* Extracted records *
----------
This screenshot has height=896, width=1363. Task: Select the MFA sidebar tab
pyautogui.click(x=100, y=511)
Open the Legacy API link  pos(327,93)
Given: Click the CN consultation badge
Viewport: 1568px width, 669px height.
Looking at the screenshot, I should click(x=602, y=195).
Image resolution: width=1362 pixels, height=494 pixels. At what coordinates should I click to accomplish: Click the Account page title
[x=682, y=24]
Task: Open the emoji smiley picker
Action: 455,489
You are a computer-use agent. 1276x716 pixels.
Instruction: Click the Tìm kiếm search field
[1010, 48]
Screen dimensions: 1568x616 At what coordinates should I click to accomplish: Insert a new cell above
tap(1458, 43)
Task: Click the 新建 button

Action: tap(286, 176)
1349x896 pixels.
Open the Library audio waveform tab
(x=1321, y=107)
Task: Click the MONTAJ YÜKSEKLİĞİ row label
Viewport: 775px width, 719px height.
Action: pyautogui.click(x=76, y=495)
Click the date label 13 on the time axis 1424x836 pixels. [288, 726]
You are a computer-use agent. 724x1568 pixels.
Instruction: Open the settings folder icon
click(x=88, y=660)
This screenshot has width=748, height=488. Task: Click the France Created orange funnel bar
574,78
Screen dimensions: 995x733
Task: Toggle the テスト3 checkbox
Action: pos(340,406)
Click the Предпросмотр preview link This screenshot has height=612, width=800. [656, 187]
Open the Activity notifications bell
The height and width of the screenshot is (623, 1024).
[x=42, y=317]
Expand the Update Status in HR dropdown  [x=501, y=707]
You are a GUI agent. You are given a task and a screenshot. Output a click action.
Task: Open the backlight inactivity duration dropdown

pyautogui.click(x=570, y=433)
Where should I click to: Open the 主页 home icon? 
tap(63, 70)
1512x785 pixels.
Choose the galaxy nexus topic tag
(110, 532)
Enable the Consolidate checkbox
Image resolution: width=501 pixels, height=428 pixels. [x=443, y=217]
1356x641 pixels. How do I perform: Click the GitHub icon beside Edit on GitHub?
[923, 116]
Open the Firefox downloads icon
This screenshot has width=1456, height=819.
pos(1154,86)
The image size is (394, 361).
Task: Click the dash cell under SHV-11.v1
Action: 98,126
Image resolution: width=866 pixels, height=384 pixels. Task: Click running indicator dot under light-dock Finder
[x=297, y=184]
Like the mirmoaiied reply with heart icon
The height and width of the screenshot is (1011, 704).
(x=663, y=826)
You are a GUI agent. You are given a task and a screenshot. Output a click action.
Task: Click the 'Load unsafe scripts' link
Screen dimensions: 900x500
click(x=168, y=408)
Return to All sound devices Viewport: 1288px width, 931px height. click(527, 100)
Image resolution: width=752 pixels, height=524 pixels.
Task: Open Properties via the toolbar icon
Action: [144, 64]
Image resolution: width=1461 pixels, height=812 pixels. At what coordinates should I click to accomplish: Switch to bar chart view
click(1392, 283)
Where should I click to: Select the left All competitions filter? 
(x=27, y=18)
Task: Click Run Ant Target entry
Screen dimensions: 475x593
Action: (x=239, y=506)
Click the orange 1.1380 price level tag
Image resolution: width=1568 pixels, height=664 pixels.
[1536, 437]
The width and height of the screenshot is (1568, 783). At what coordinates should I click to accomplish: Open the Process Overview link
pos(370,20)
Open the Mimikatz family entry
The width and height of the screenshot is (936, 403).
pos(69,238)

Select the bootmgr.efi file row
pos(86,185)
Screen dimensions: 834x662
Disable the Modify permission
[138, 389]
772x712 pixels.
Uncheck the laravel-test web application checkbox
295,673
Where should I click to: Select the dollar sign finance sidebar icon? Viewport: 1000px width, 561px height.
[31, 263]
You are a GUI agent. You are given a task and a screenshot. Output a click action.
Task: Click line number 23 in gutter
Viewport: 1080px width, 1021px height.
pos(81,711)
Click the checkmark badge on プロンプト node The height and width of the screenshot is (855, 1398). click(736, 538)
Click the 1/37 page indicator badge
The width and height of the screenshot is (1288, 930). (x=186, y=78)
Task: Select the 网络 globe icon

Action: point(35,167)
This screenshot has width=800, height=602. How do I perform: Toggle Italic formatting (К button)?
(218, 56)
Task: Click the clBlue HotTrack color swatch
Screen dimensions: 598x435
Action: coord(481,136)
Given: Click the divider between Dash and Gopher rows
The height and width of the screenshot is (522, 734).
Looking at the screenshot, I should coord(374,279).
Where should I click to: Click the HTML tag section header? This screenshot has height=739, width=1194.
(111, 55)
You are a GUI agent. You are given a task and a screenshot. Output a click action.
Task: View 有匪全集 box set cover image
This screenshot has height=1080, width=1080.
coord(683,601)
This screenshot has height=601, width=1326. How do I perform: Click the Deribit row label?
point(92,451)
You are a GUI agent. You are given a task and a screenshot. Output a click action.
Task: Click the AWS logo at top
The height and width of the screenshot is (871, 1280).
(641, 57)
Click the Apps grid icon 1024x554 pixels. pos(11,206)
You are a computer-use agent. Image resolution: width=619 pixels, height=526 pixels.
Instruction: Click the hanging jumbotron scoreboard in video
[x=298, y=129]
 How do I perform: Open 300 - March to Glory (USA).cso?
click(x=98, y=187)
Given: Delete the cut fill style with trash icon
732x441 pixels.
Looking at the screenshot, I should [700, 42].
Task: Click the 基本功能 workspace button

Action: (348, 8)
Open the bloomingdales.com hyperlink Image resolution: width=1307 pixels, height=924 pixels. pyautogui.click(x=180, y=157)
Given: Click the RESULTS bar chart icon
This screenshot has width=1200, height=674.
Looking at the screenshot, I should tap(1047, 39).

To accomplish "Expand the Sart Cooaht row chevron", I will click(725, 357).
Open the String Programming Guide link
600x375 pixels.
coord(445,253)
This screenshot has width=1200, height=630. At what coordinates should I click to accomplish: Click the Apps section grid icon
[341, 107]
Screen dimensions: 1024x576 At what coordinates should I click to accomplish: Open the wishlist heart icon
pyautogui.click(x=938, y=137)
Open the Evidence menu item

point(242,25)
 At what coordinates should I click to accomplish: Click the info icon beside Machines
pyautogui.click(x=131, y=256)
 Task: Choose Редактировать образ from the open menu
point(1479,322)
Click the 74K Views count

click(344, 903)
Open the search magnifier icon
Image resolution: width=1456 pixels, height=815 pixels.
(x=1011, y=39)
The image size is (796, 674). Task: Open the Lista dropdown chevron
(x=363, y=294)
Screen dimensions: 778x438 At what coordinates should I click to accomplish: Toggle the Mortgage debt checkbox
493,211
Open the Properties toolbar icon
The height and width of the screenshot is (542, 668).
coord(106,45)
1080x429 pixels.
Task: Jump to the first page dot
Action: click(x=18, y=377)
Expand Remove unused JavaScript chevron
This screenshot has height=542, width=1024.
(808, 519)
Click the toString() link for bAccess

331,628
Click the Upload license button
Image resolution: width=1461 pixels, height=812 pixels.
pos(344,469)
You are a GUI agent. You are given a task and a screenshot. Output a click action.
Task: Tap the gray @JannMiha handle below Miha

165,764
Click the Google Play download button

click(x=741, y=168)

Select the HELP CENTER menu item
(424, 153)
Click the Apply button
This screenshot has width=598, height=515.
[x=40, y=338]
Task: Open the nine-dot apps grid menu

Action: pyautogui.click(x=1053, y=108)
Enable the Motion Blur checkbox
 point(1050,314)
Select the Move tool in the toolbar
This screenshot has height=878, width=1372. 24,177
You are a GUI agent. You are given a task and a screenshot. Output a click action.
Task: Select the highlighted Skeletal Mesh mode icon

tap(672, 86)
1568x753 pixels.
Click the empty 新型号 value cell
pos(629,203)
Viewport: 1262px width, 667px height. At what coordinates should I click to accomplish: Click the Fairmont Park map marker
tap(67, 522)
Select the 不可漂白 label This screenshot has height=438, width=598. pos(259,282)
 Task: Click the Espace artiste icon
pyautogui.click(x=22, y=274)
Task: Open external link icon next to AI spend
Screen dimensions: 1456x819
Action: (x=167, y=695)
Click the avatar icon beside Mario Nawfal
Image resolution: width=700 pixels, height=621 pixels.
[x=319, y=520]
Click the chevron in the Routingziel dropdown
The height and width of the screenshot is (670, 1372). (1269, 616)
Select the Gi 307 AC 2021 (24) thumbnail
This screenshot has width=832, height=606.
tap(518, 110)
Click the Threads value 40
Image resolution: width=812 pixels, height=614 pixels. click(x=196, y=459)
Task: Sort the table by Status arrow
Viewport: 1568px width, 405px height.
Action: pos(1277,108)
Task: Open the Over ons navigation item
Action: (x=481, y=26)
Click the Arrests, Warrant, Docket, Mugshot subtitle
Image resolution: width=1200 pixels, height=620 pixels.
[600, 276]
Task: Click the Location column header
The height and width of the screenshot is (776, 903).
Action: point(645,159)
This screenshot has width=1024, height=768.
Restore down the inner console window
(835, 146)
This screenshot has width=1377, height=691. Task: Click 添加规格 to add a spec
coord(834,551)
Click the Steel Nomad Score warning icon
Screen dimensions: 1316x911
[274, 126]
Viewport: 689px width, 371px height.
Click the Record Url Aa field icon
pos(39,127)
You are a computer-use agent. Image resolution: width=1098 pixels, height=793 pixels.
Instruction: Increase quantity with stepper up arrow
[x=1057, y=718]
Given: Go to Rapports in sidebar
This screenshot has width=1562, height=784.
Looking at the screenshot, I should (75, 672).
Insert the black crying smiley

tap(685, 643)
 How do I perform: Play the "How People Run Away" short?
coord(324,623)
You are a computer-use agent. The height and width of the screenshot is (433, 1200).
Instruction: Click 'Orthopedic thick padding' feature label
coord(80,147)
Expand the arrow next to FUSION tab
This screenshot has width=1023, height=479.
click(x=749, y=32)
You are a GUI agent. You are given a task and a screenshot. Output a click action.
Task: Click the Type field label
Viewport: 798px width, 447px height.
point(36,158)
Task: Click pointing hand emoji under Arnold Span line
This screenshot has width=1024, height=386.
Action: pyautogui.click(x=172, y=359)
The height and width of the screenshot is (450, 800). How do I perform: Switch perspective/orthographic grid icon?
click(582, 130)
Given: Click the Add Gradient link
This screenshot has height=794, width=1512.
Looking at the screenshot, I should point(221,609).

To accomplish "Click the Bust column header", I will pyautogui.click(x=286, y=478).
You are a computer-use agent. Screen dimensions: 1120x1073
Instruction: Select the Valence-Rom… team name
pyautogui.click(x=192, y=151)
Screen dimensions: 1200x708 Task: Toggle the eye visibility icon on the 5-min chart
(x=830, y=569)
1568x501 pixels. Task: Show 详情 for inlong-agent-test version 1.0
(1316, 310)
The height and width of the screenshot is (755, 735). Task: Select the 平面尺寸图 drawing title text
----------
Would you please copy every line in the data that contains the word "column"?

Task: Click the Location column header
To accomplish "Click the Bust column header", I will pyautogui.click(x=286, y=478).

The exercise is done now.